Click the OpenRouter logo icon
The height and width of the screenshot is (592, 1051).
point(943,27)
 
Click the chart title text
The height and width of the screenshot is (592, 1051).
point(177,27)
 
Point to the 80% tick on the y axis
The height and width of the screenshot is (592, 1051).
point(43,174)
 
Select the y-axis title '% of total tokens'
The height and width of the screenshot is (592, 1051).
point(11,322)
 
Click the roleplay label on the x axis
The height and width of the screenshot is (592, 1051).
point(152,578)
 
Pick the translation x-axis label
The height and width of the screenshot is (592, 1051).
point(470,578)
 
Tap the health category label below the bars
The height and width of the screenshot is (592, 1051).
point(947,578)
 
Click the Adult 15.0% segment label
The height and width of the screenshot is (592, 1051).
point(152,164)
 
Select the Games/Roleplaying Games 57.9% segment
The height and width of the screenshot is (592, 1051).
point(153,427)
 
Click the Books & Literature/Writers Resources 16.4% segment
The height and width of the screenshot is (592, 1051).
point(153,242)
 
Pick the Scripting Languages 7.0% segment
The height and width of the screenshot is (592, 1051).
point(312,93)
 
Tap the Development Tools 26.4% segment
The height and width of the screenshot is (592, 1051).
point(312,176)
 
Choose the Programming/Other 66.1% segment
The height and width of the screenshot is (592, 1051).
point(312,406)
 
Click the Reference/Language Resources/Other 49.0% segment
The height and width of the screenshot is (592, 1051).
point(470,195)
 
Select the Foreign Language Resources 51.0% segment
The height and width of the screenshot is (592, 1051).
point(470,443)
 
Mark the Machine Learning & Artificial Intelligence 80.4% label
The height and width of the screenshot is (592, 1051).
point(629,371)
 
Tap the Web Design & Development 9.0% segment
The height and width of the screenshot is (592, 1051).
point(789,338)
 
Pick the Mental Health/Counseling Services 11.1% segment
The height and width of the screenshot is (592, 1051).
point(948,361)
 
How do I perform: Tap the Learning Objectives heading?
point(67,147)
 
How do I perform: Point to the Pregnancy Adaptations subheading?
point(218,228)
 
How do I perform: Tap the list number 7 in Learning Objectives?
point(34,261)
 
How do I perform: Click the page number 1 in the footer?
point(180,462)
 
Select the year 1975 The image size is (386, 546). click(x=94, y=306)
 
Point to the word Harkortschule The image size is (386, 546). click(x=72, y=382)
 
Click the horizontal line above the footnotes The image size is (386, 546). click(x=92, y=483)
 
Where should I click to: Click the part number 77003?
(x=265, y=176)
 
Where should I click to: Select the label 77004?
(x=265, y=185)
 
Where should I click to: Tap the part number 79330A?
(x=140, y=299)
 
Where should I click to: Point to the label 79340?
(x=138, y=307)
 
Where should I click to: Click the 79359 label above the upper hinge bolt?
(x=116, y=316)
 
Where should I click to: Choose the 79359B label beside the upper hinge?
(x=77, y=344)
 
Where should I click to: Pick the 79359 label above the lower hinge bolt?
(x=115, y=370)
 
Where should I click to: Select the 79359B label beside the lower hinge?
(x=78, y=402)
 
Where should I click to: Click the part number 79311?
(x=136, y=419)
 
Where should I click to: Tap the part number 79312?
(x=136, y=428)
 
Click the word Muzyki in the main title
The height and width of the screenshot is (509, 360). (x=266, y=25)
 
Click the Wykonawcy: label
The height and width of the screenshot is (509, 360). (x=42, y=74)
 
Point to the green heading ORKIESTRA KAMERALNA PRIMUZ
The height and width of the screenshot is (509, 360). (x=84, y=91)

* WRITTEN TASK: Change every "segment" in the listing above to "section" and reproduce all of its lines with nothing else altered.

* TASK SOLUTION:
Click the OpenRouter logo icon
The height and width of the screenshot is (592, 1051).
point(943,27)
 
Click the chart title text
The height and width of the screenshot is (592, 1051).
point(177,27)
 
Point to the 80% tick on the y axis
The height and width of the screenshot is (592, 1051).
point(43,174)
 
Select the y-axis title '% of total tokens'
The height and width of the screenshot is (592, 1051).
point(11,322)
 
Click the roleplay label on the x axis
The height and width of the screenshot is (592, 1051).
point(152,578)
 
Pick the translation x-axis label
The height and width of the screenshot is (592, 1051).
point(470,578)
 
Tap the health category label below the bars
The height and width of the screenshot is (592, 1051).
point(947,578)
 
Click the Adult 15.0% section label
The height and width of the screenshot is (592, 1051).
point(152,164)
 
Select the Games/Roleplaying Games 57.9% section
The height and width of the screenshot is (592, 1051).
point(153,427)
 
Click the Books & Literature/Writers Resources 16.4% section
The height and width of the screenshot is (592, 1051).
point(153,242)
 
Pick the Scripting Languages 7.0% section
The height and width of the screenshot is (592, 1051).
point(312,93)
 
Tap the Development Tools 26.4% section
The height and width of the screenshot is (592, 1051).
point(312,176)
 
Choose the Programming/Other 66.1% section
The height and width of the screenshot is (592, 1051).
point(312,406)
 
Click the Reference/Language Resources/Other 49.0% section
The height and width of the screenshot is (592, 1051).
point(470,195)
 
Select the Foreign Language Resources 51.0% section
The height and width of the screenshot is (592, 1051).
point(470,443)
 
Mark the Machine Learning & Artificial Intelligence 80.4% label
The height and width of the screenshot is (592, 1051).
point(629,371)
 
Tap the Web Design & Development 9.0% section
The height and width of the screenshot is (592, 1051).
point(789,338)
 
Pick the Mental Health/Counseling Services 11.1% section
The height and width of the screenshot is (592, 1051).
point(948,361)
 
How do I perform: Tap the Learning Objectives heading?
point(67,147)
 
How do I perform: Point to the Pregnancy Adaptations subheading?
point(218,228)
 
How do I perform: Tap the list number 7 in Learning Objectives?
point(34,261)
 
How do I perform: Click the page number 1 in the footer?
point(180,462)
 
Select the year 1975 The image size is (386, 546). click(x=94, y=306)
 
Point to the word Harkortschule The image size is (386, 546). click(x=72, y=382)
 
Click the horizontal line above the footnotes The image size is (386, 546). click(x=92, y=483)
 
Where should I click to: Click the part number 77003?
(x=265, y=176)
 
Where should I click to: Select the label 77004?
(x=265, y=185)
 
Where should I click to: Tap the part number 79330A?
(x=140, y=299)
 
Where should I click to: Point to the label 79340?
(x=138, y=307)
 
Where should I click to: Click the 79359 label above the upper hinge bolt?
(x=116, y=316)
 
Where should I click to: Choose the 79359B label beside the upper hinge?
(x=77, y=344)
 
Where should I click to: Pick the 79359 label above the lower hinge bolt?
(x=115, y=370)
 
Where should I click to: Select the 79359B label beside the lower hinge?
(x=78, y=402)
 
Where should I click to: Click the part number 79311?
(x=136, y=419)
 
Where should I click to: Tap the part number 79312?
(x=136, y=428)
 
Click the word Muzyki in the main title
The height and width of the screenshot is (509, 360). (x=266, y=25)
 
Click the Wykonawcy: label
The height and width of the screenshot is (509, 360). (x=42, y=74)
 
Point to the green heading ORKIESTRA KAMERALNA PRIMUZ
The height and width of the screenshot is (509, 360). (x=84, y=91)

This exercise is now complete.